Life
NAACP to honor Medgar Evers’ memory to mark 50 years after his assasination
NAACP leaders from around the United States are honoring the memory of the group’s former Mississippi leader, Medgar Evers, nearly 50 years after he was assassinated outside his Jackson home.
NAACP president Benjamin Todd Jealous and board chairwoman Roslyn Brock helped Evers’ widow lay a wreath of yellow and white flowers Thursday at the modest one-story house, now a museum.
Myrlie Evers-Williams told nearly 200 people that she and her husband knew his civil rights work put his life in danger in a deeply segregated state, and he had endured threats. She said the night before he was slain, they sat in their home and he made her promise she’d take care of their three young children if anything should happen to him.

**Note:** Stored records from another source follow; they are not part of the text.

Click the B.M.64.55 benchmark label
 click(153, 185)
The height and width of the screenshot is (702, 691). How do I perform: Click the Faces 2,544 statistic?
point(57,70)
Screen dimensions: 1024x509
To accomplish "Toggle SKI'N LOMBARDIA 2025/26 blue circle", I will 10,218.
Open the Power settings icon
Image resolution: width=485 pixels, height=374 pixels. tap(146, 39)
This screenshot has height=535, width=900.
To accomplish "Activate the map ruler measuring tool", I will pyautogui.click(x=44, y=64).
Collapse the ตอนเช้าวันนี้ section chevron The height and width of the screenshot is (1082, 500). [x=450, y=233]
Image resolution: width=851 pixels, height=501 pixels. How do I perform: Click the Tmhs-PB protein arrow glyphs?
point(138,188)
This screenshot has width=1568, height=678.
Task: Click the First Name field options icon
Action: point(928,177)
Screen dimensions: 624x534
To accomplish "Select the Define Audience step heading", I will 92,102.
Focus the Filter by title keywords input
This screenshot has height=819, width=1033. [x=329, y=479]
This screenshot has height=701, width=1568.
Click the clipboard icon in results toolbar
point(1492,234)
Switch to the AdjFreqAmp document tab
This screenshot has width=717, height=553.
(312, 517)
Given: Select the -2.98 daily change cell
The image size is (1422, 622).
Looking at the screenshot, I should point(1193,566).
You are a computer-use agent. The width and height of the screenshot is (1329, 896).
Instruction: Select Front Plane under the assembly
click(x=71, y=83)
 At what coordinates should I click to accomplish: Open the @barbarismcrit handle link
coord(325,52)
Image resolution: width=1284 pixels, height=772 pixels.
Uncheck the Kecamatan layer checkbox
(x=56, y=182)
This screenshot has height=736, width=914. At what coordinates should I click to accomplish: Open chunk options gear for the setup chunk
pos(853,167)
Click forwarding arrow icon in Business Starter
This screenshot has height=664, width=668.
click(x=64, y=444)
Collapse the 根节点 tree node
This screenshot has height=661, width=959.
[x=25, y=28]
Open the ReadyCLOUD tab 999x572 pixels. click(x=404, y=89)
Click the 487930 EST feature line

Evers-Williams said she vividly remembers hearing the shot that cut down her 37-year-old husband in their carport on June 12, 1963, blowing a hole in his chest. He died a short time later at a Jackson hospital. She and the children were up past midnight, waiting for him, and she said all she could do was scream.
“Fifty years later, it is almost as fresh to me as it was that night,” Evers-Williams said.
The NAACP board is meeting in Jackson for the first time in 30 years. It chose the city because of the 50th anniversary of the Evers assassination.
The NAACP meeting started Wednesday and goes through Saturday. Several other events are planned in Mississippi and Washington, D.C., to mark the Evers anniversary in the next few weeks.